**EXERCISE BRIEF**:
Print the first line of the data below and every one after it, through the line containing "Given: Open 用户权限 in the sidebar", exactly as written.

**EXERCISE DATA**:
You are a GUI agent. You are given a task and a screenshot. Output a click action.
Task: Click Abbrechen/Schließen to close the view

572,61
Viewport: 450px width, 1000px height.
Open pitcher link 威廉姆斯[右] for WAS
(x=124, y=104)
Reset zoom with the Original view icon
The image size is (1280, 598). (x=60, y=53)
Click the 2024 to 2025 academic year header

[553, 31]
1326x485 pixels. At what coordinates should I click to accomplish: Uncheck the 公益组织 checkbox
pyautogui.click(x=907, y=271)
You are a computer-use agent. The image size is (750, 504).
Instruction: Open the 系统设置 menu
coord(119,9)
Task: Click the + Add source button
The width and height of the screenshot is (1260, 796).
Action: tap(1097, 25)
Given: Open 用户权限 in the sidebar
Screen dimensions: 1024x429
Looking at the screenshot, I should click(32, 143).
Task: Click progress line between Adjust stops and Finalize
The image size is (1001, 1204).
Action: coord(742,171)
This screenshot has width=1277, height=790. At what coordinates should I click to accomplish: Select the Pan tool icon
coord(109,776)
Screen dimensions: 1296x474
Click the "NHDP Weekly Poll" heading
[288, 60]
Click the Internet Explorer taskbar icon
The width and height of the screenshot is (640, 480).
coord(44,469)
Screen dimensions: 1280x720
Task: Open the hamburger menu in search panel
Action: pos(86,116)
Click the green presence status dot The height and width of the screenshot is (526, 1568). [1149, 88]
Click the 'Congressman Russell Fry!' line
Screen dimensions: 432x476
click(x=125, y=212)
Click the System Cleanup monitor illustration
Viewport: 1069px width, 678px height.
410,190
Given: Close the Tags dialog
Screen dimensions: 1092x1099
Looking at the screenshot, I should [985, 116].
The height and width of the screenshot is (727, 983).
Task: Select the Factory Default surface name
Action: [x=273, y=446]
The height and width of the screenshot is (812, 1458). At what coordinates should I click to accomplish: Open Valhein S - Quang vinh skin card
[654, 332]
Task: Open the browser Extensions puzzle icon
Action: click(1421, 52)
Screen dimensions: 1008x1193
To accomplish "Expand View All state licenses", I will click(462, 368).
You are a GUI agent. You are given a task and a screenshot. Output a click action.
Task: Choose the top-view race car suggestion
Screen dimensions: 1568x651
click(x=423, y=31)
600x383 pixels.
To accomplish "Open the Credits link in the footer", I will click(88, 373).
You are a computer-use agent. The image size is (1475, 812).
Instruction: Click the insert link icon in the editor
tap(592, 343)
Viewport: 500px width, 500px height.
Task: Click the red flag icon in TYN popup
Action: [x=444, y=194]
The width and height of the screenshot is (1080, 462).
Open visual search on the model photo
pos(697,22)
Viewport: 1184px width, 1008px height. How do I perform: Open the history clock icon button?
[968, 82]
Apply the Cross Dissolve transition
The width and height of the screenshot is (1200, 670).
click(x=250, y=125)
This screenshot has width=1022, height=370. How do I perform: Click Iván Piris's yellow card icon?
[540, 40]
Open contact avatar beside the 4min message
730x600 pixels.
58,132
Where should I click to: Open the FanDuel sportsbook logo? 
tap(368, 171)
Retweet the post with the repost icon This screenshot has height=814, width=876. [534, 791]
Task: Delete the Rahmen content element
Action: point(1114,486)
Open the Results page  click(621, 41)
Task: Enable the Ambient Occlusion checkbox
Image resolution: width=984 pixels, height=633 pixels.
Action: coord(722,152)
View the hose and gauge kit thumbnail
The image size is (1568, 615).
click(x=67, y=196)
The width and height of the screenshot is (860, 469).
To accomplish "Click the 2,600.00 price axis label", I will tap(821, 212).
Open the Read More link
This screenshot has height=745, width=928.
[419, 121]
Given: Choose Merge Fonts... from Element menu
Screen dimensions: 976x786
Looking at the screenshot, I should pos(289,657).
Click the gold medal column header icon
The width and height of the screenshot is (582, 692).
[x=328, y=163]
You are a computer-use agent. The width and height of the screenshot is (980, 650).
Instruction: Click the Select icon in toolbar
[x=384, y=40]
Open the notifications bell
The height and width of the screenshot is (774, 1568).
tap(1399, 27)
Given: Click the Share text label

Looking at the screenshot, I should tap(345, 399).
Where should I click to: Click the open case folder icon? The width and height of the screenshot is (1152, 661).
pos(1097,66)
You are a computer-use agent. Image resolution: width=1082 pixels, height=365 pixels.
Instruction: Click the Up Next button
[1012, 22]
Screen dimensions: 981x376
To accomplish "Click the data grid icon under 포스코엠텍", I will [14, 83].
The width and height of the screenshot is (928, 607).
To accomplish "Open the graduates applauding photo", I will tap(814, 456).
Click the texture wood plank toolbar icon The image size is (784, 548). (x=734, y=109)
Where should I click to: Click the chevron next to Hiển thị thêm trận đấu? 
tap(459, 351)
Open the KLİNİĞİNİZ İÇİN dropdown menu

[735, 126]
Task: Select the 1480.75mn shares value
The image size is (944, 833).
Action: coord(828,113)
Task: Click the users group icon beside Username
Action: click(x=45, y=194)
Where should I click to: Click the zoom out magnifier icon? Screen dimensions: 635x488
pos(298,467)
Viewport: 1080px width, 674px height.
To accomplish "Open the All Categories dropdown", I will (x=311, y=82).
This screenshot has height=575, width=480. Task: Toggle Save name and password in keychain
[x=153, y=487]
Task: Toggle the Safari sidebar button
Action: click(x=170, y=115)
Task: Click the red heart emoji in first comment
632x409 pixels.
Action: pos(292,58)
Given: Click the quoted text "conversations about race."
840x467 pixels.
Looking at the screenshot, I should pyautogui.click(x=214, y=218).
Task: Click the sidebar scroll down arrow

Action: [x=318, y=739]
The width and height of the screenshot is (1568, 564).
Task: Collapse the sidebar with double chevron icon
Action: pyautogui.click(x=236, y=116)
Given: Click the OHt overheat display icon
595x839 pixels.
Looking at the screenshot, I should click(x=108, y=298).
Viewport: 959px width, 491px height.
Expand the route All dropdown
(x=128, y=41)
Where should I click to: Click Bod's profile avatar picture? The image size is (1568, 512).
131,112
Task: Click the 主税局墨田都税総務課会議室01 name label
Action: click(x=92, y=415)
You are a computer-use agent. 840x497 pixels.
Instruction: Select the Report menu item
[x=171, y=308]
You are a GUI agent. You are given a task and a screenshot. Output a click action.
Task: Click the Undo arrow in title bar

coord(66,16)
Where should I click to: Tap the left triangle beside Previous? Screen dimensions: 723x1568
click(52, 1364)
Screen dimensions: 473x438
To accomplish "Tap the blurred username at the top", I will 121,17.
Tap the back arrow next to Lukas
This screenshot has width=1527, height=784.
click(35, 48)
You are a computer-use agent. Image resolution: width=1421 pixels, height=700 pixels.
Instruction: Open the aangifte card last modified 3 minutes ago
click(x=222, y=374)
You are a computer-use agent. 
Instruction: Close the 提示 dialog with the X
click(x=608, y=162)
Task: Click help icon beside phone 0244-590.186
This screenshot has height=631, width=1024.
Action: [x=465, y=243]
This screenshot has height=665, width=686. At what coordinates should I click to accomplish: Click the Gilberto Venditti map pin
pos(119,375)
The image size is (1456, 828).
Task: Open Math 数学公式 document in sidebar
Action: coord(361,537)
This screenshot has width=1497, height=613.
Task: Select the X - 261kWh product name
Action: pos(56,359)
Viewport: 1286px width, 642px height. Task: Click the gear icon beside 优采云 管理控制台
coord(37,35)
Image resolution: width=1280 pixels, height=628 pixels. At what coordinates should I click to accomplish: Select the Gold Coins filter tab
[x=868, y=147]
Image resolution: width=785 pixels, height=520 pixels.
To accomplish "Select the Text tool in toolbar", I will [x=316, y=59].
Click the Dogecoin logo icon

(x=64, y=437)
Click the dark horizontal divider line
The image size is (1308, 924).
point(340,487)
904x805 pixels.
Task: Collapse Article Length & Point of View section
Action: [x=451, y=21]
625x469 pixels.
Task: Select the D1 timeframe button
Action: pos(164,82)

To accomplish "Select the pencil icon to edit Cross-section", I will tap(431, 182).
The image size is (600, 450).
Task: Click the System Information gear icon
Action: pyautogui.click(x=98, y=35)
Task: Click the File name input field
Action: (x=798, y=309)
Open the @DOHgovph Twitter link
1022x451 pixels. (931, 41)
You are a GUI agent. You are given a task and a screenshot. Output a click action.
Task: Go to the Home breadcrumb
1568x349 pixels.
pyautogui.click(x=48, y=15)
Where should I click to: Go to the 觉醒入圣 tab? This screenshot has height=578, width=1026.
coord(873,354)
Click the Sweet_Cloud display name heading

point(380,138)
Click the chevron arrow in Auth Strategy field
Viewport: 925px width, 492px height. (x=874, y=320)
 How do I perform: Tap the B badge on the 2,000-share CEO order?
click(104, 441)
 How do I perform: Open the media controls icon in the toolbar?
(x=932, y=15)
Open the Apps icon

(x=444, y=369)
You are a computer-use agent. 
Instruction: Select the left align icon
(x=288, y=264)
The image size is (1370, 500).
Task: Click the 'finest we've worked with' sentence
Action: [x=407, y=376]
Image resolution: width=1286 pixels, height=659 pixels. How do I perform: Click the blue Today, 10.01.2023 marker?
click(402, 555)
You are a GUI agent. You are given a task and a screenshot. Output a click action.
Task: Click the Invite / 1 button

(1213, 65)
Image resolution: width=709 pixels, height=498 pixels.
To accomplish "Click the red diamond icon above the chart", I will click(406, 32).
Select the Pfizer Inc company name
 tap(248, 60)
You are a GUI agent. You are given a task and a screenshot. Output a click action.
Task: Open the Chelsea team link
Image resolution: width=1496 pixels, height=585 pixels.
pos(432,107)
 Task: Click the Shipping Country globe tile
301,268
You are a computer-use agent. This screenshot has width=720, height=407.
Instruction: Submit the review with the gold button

**SOLUTION FOR THIS PROBLEM**:
You are a GUI agent. You are given a task and a screenshot. Output a click action.
Task: Click Abbrechen/Schließen to close the view

572,61
Viewport: 450px width, 1000px height.
Open pitcher link 威廉姆斯[右] for WAS
(x=124, y=104)
Reset zoom with the Original view icon
The image size is (1280, 598). (x=60, y=53)
Click the 2024 to 2025 academic year header

[553, 31]
1326x485 pixels. At what coordinates should I click to accomplish: Uncheck the 公益组织 checkbox
pyautogui.click(x=907, y=271)
You are a computer-use agent. The image size is (750, 504).
Instruction: Open the 系统设置 menu
coord(119,9)
Task: Click the + Add source button
The width and height of the screenshot is (1260, 796).
Action: tap(1097, 25)
Given: Open 用户权限 in the sidebar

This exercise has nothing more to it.